ICH Harmonization: The Common Ground
The International Council for Harmonisation (ICH) develops consensus guidelines that the FDA, EMA, MHRA, and TGA all adopt, creating a foundation of shared standards despite jurisdictional differences. Key ICH guidelines relevant to peptide drugs include:
- ICH Q6B: specifications for biotechnological and biological products
- ICH Q5C: stability testing of biotechnological/biological products
- ICH Q3A/Q3B: impurity testing (adapted for peptide-specific impurities)
- ICH S6(R1): preclinical safety evaluation for biotechnology-derived pharmaceuticals
These shared standards mean that a peptide manufacturer conducting clinical trials simultaneously in the US, EU, UK, and Australia can use a single analytical and manufacturing framework acceptable to all four regulators. This harmonization has been essential for the global development of GLP-1 agonists, which were tested in multinational trials and approved sequentially across jurisdictions.

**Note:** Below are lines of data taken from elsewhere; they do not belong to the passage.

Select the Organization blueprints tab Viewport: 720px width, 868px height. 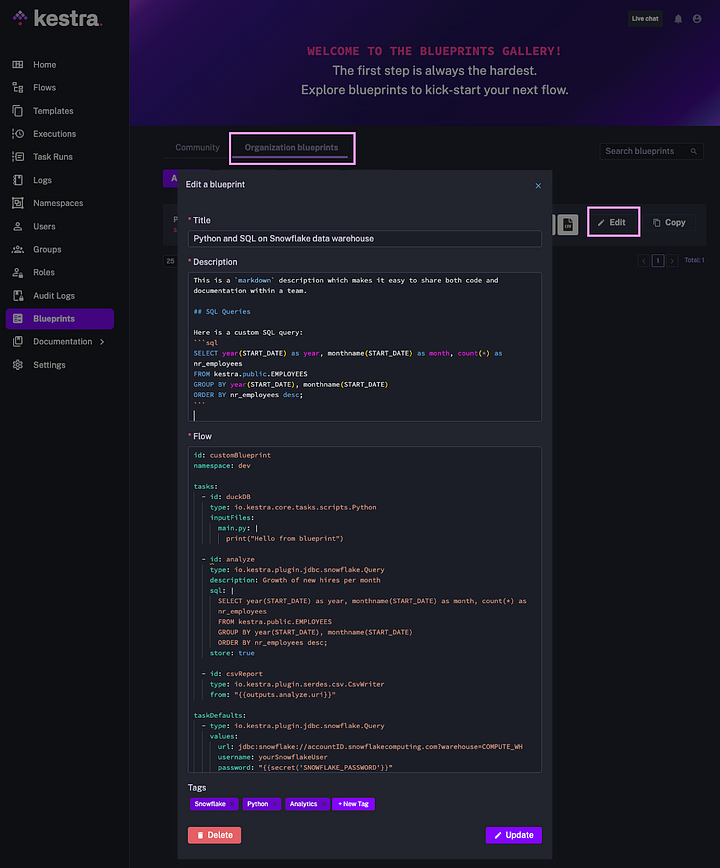(x=291, y=148)
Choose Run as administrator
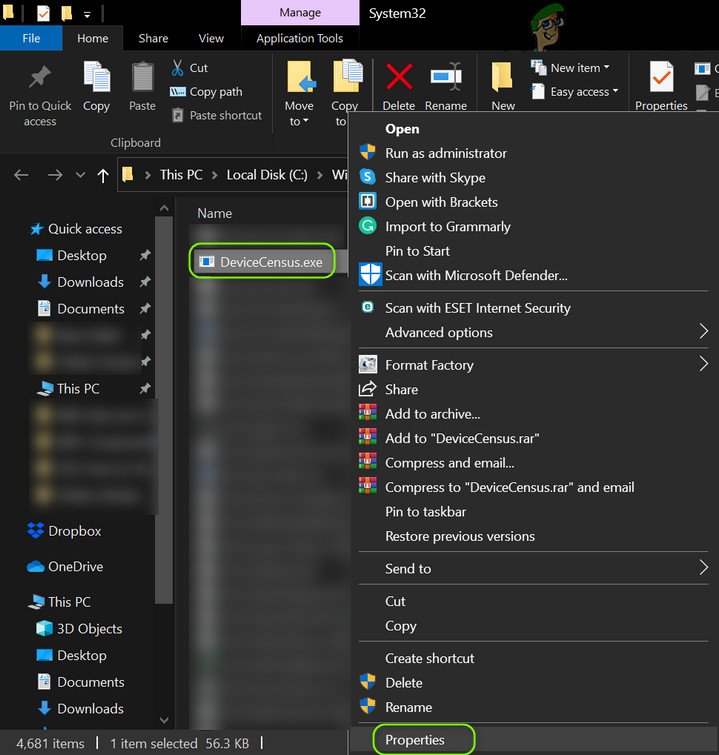 445,153
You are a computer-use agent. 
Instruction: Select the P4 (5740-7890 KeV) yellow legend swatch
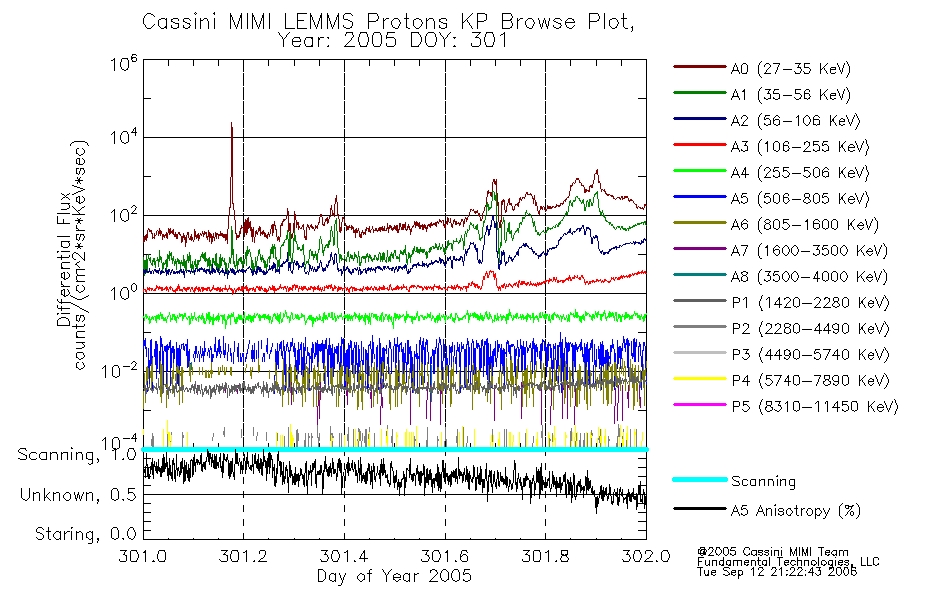699,379
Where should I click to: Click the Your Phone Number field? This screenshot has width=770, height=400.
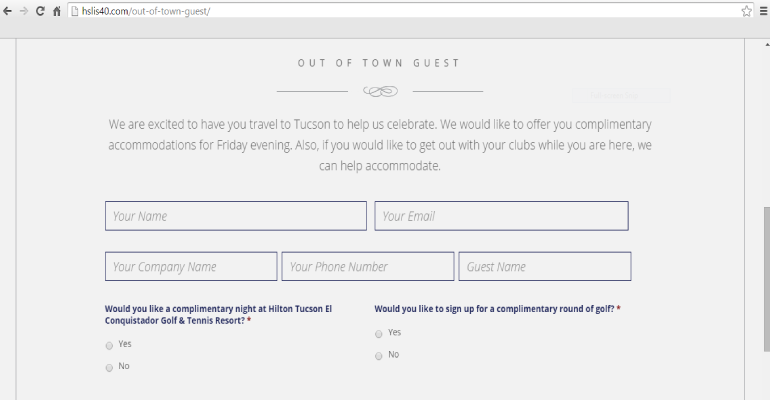pyautogui.click(x=367, y=267)
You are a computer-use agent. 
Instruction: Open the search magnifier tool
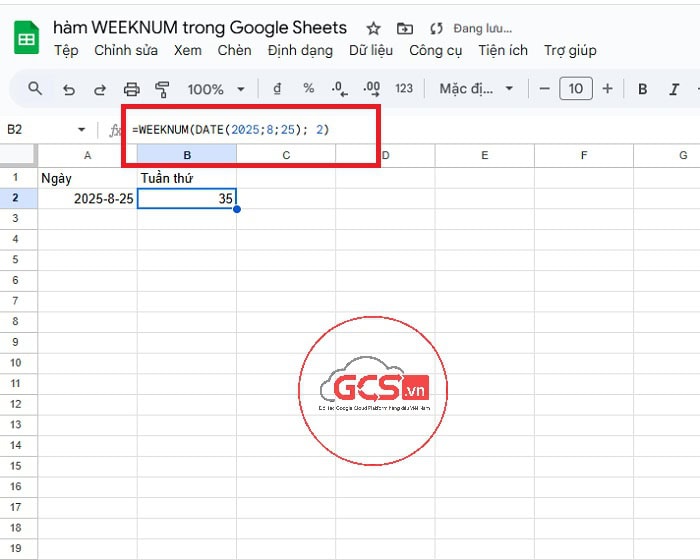35,89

What the Differences Mean in Practice
The practical impact of regulatory variation depends on context. For a pharmaceutical company developing a new peptide drug, the key difference is approval pathway speed and data requirements. MHRA's ILAP and TGA's comparable regulator pathway can provide faster access than the FDA or EMA centralized procedure for follow-on jurisdictions. For patients, the differences manifest as access timelines (a drug may be available in the US for 1-2 years before reaching Australia or the EU), cost (NHS vs. PBS vs. US insurance), and compounding availability (broadly accessible in the US, highly restricted in Australia and the UK). For researchers, the differences affect which peptides are legally obtainable for clinical investigation and under what conditions.
The Bottom Line
Peptide drug regulation varies across the four major jurisdictions in approval pathways, compounding frameworks, and patient access models. The FDA has the largest approved peptide portfolio and the most permissive compounding framework (503A/503B), but is now tightening enforcement. The EMA is establishing peptide-specific quality guidelines. The MHRA offers the fastest innovative pathway (ILAP) for new peptides. The TGA can leverage overseas approvals for expedited review but limits compounding and access. ICH harmonization provides shared analytical and quality standards, but the practical experience of peptide regulation remains highly dependent on jurisdiction.